The fact that a judgment creditor has a lien does not place him in a better situation as a creditor over the general funds of the debtor in the hands of the assignees. If he possess such a lien, he must enforce it in the manner prescribed by law, and if he does, that may so far affect the interest of the assignees actually subjected to such lien. But it gives him no rights to the fund until he has perfected his lien according to the course of the law. Until that period, he has merely a power over the property, and not an actual interest in it. This ground is alluded to in that part of the opinion of the court, where speaking of the priority of the United States, it is said
"the law makes no exception in favor of prior judgment creditors, &c.; Exceptions there must necessarily be as to the funds out of which the United States are to be satisfied, but there can be none in relation to the debts due from a debtor of the United States to individuals. The United States is to be first satisfied, but then it must be out of the debtor's estate."

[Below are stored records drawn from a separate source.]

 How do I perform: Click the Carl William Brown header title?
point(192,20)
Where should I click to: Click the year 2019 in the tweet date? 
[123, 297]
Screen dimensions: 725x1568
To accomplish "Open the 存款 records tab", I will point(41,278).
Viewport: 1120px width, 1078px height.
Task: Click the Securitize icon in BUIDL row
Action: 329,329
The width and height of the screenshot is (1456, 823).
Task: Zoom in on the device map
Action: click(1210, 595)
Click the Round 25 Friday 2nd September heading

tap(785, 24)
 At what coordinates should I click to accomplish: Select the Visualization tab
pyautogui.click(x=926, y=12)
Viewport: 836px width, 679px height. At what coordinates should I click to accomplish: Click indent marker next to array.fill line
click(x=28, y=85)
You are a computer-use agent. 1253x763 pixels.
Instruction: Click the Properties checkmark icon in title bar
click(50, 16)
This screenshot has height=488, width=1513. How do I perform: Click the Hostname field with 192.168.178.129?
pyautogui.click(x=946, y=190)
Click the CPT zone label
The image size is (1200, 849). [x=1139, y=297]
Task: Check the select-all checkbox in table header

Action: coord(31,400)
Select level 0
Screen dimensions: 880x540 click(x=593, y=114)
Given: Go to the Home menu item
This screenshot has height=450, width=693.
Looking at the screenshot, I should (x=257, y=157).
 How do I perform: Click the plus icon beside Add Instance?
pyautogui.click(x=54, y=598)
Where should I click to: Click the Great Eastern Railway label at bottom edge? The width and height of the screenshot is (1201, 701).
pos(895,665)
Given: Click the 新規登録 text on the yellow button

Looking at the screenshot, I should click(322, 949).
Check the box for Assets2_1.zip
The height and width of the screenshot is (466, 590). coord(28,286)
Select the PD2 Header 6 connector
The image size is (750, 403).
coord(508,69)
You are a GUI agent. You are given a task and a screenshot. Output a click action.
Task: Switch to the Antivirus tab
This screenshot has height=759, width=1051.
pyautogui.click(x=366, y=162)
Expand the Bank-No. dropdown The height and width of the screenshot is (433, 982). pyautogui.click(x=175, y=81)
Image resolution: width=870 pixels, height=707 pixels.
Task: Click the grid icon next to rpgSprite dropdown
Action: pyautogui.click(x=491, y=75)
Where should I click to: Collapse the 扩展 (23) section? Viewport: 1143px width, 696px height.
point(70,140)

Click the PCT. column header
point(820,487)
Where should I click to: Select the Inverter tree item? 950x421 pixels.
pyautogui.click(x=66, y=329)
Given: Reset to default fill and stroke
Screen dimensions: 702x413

The real ground of the decision was that the judgment creditor had never perfected his title by any execution and levy on the Sedgely estate, that he had acquired no title to the proceeds as his property, and that if the proceeds were to be deemed general funds of the debtor, the priority of the United States to payment had attached against all other creditors, and that a mere potential lien on land did not carry a legal title to the proceeds of a sale, made under an adverse execution. This is the manner in which this case has been understood by the judges who concurred in the decision, and it is obvious that it established no such proposition as that a specific and perfected lien can be displaced by the mere priority of the United States, since that priority is not of itself equivalent to a lien.
We may then dismiss any further consideration of this topic unless it shall appear that the right of the respondentia holders in the present case is reduced to a mere general lien, and as to them, at least, however it may be as to the assignees, no legal right exists to maintain an action for the proceeds.
The attention of the court will then be at once addressed to the question what was the nature and extent of the interest of the insurance company in the shipments in question. It is unnecessary to discuss what would have been the rights of the parties if the respondentia bonds had stood alone, for that is not the posture of this case. The whole instruments must be taken together, and construed as one entire agreement.
We must then examine the memorandum, the outward bill of lading and assignments thereon, in connection with the bond. The bill of lading purports on its face to be a shipment by Edward Thomson of seven kegs containing $21,000, for account and risk of the shipper, to be delivered at Canton to John R. Thomson or his assigns. By the well settled principles of commercial law, the consignee is thus constituted the authorized agent of the owner, whoever he may be, to receive the goods, and by his endorsements of the bill of lading, to a bona fide purchaser, for a valuable consideration, without notice of any adverse interests, the latter becomes as against all the world the owner of the goods. This is the result of the principle that bills of lading are transferable by endorsement, and thus may pass the property. It matters not whether the consignee in such case be the buyer of the goods or the factor or agent of the owner. His transfer in such a case is equally capable of divesting the property of the owner and vesting it in the endorsee of the bill of lading. And strictly speaking, no person but such consignee can by an endorsement of the bill of lading, pass the legal title to the goods. But if the shipper be the owner, and the shipment be on his own account, and risk, although he may not pass the title by virtue of a mere endorsement of the bill of lading, unless he be the consignee, or what is the same thing, it be deliverable to his order; yet by any assignment, either on the bill of lading, or by a separate instrument, he can pass the legal title to the same; and it will be good against all persons, except such a purchaser for a valuable consideration, by an endorsement of the bill of lading itself. Such an assignment not only passes the legal title as against his agents and factors, but also against his creditors in favor of the assignee. It is unnecessary to cite particular authorities on these points; they will be found supported by the authorities cited at the argument, and by the elementary treatises of Mr. Abbott, Mr. Holt, and Mr. Chitty on this subject, and particularly by Nathan v. Giles, 5 Taunt. 558. In the present case, Edward Thomson was the owner of the goods, and the consignee was merely his factor. He therefore had full power, notwithstanding the consignment, to pass the title to the property in the bill of lading by a suitable instrument of assignment and sale against any body, but a purchaser
without notice from his consignee, without any actual delivery of the goods themselves, if they were then at sea and incapable of manual tradition.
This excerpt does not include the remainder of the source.